[Problem to work on]: Copy the lines between the one holding "You are a computer-use" and the one holding "Instruction: Click the", inclusive, without changing anything.

[Data shown]:
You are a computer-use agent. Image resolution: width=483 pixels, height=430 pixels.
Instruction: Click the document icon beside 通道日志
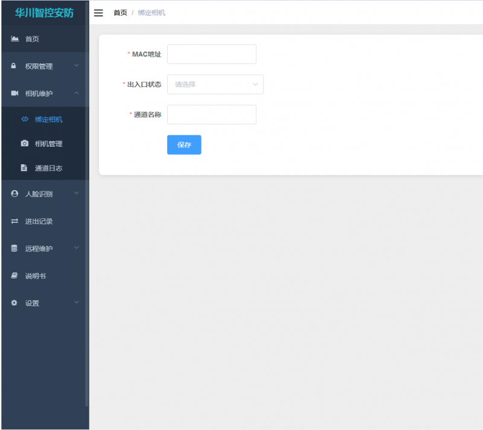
==
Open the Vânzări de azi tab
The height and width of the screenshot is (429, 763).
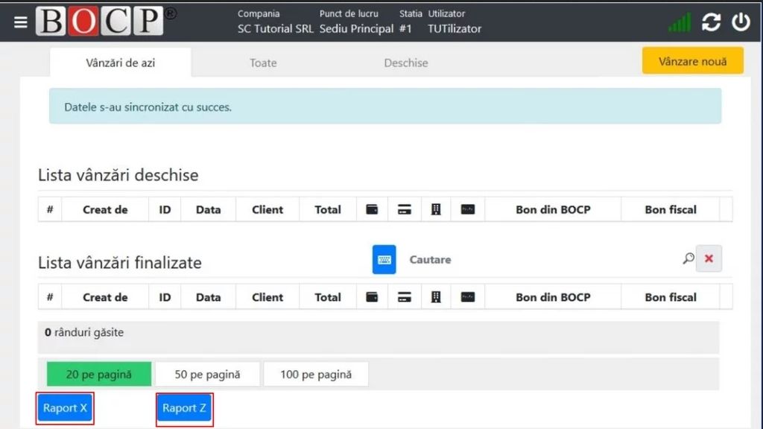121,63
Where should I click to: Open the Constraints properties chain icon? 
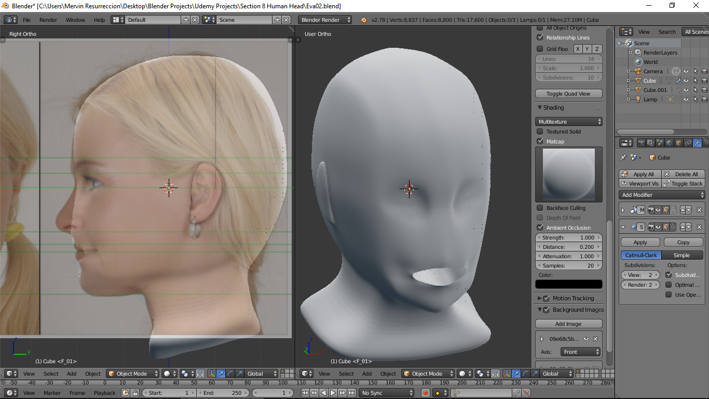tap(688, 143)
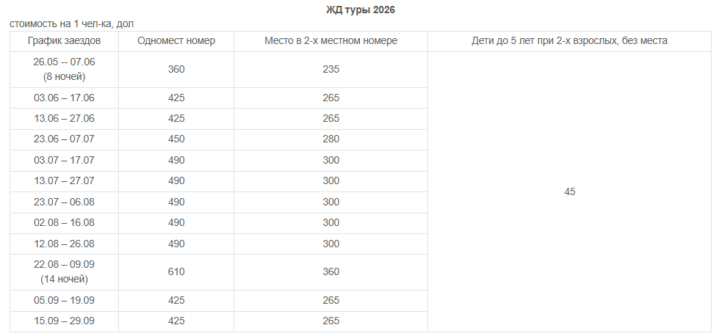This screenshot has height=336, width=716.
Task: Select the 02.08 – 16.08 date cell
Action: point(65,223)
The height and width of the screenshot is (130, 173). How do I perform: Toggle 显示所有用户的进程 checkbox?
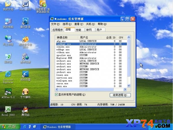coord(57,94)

[Task output]:
You are a computer-use agent. Image resolution: width=483 pixels, height=430 pixels.
Instruction: Click the document icon beside 通道日志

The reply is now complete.